On Sep 9 2021, at 5:41 pm, Martin Owens <doctormo@geek-2.com> wrote:
> > 2. Martin Owens will contact active contributors with the design
> > and collect who wants one and their shape/sizes and shipping
> > details.
>
> This seems like a cool idea, I'm a little concerned with how we're
> gonna define "contributor" here. Do we have a set of criteria on who
> is in and out? No issue being generous, but we should have something
> other than "Martin likes them." 😉

Well if we get item 2 sorted out, we'll have a ready made list of
people to ask. 😉 But you are right that there's a lot of people who
will have contributed in the past and not in 2021.

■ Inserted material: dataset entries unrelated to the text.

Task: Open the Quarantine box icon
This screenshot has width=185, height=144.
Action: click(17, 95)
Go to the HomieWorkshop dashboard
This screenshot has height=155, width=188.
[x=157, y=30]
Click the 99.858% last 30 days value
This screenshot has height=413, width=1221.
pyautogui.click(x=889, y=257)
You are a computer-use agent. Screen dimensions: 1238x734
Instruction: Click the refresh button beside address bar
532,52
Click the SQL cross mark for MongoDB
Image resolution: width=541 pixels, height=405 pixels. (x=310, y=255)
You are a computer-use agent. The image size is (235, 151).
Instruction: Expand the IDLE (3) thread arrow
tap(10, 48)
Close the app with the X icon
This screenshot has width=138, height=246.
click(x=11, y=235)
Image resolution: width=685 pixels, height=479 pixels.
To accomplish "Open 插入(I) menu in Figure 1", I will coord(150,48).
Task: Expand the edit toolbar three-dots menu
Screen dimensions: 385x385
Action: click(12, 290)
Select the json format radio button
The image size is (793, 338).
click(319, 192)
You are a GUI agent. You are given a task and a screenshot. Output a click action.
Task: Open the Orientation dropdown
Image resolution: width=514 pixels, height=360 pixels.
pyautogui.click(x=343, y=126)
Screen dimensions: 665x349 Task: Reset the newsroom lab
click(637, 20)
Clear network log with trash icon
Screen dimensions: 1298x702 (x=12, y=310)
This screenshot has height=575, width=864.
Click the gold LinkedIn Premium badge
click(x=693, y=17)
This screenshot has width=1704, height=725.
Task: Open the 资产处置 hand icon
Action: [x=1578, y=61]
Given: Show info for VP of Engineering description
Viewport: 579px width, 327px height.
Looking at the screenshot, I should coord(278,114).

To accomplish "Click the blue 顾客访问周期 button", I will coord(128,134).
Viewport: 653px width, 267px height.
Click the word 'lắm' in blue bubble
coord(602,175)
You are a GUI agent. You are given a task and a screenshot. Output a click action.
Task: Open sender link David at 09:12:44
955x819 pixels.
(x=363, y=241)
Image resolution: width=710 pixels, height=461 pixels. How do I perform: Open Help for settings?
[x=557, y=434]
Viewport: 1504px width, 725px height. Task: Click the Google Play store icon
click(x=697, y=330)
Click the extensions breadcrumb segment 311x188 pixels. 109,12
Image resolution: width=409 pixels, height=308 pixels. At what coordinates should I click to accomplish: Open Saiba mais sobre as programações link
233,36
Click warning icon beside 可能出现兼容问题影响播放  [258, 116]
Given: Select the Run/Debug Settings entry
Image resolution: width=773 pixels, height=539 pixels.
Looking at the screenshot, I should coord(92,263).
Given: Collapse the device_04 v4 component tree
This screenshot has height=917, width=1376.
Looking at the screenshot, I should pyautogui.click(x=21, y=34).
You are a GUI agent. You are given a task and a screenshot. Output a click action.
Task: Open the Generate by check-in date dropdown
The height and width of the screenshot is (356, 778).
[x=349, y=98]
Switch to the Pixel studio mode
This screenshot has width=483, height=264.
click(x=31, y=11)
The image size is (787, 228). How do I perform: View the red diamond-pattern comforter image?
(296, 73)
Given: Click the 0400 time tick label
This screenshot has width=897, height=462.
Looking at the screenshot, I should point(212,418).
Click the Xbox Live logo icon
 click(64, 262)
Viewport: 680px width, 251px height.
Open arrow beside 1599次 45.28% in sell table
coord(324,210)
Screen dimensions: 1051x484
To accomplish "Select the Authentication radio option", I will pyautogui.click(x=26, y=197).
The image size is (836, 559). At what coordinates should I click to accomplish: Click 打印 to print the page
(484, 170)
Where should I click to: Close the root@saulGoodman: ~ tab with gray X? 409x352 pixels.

Heh, yes, I think these are on different time scales 😉

@Chris @Ryan, tentative rule - Have been active for more than a month
doing one of the jobs of programming, ux/design, outreach, testing,
moderation, docs or translations in 2021. That would include our
outreachy student, GSoC students. Let me know if this sounds like the
right collection of people.

How we collect those names also matters. For instance, probably Ryan should prepare a list of folks who've helped out with Vectors. That way we get the people who folks like you or I wouldn't notice as much.

> Curious what the "invite" step is. It seems like we've got a web form
> below, why have a special role for "inviter" versus just a third
> peer?
In effect the only difference is the inviter would be the first peer
and the user would be notified. They'd have to select the user from the
database (email, username etc) so there's a slight bit more work.

Hmm, okay. I see that from the technical side. I wonder if it needs to be in the charter. If the charter could just say peers and then from a technical perspective you'd need an account to use the initial form. It might keep the charter simpler.

> > * One-time approval, can not be revoked.
>
> This seems to be suggesting no "retirement" provision, which seems
> odd to me. For instance, if I left the project today and wasn't
> involved at all, it seems odd that I'd have a say who is in the PLC
> in say five years. Or for instance if the project loses the ability
> to contact me it seems I should be taken off the list somehow just to
> remove cruft for the organization. While the PLC could technically
> vote to remove folks, I guess I'd rather have that for egregious
> cases like code of conduct violations and the such.
We deferred non-urgent removal for a next step to slim down this
proposal. I suggested peer-removal in the meeting, but the consensus
was that it and revocation would cause issues with people using it as
leverage against fellow team members. Maybe something for the CoC if we
decide on revocation.

Makes sense to defer, I don't think that's the most important part to get right first. We just need to make sure to not say that it can't be revoked, as it can. I imagine as steps after voting we could do a PLC vote to remove the folks we can't get a hold of or have email addresses for. We wouldn't want to do that for everything, but for boot strapping that is probably easier.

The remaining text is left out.